Blinken condemned Aung San Suu Kyi Myanmar’s new 3 year term

Aung San Suu Kyi, the deposed elected leader of Myanmar, was given a second three-year term on Friday, and US Secretary of State Antony Blinken condemned it and demanded increased pressure on the military government.
Blinken, using the previous name for Myanmar, said, “We strongly condemn the Burma military regime’s unjust sentencing of Aung San Suu Kyi to 3 more years in prison, including hard labor.
The growing violence and repression of democratically elected leaders in Burma must stop, and we must cooperate to hold the regime accountable.
The Nobel Prize winner and representative of democracy Aung San Suu Kyi now faces a cumulative sentence of 20 years in prison after the most recent ruling, which was made behind closed doors.

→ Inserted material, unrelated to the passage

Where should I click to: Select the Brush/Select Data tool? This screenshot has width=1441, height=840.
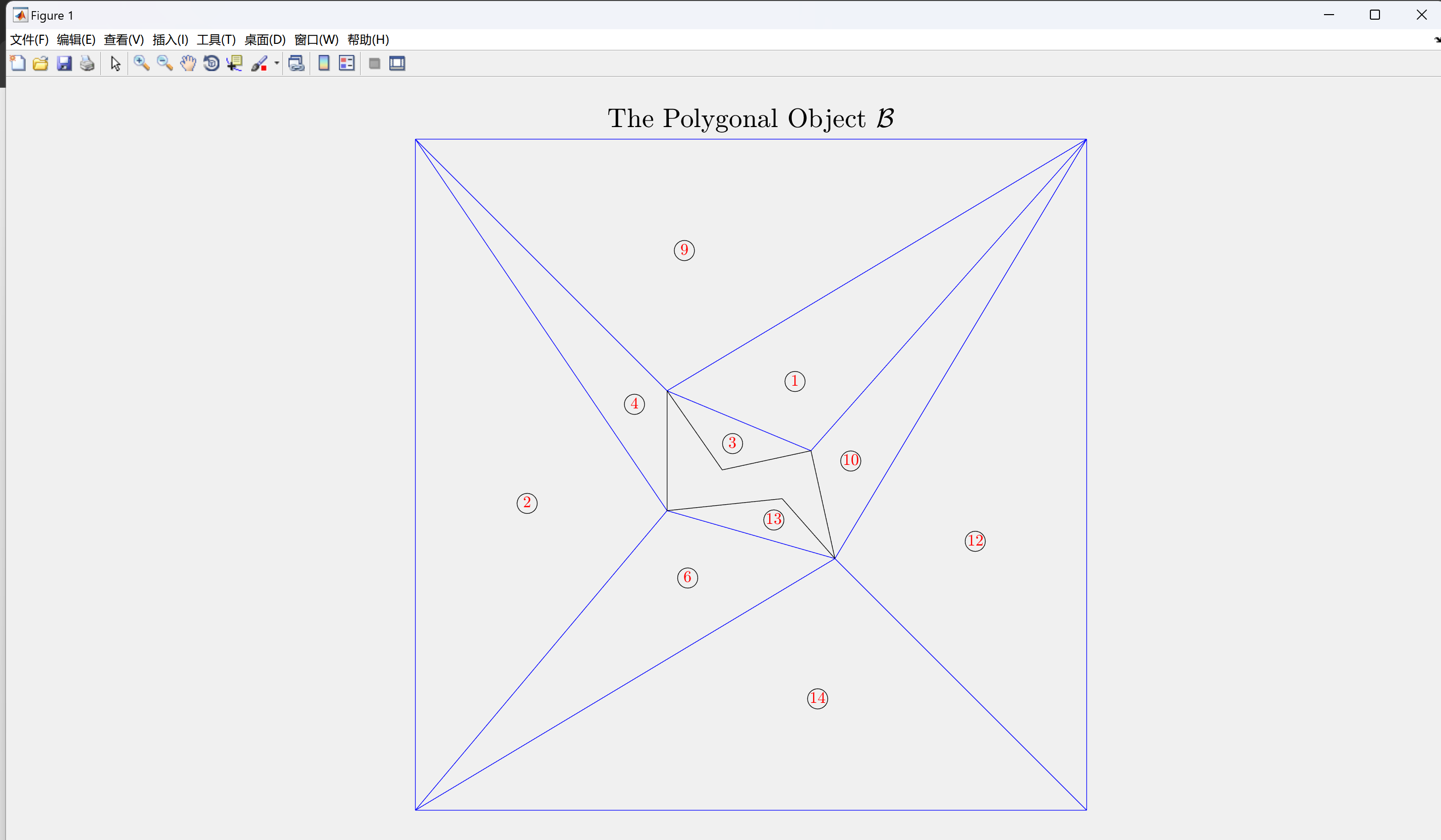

The latest sentence related to alleged electoral fraud in the resounding victory her party had in the 2020 elections.
Her supporters claim that the military’s accusations of corruption, which led to her removal and detention the following February, are unfounded.
Since the coup, the United States and other Western countries have put Myanmar’s junta under a number of sanctions, but to little effect.
After the regime murdered four democracy advocates in July, the United States promised to take additional action. However, it has refrained from taking the crucial step of imposing sanctions on its oil and gas industry due to resistance from Thailand, which imports energy from its neighbor.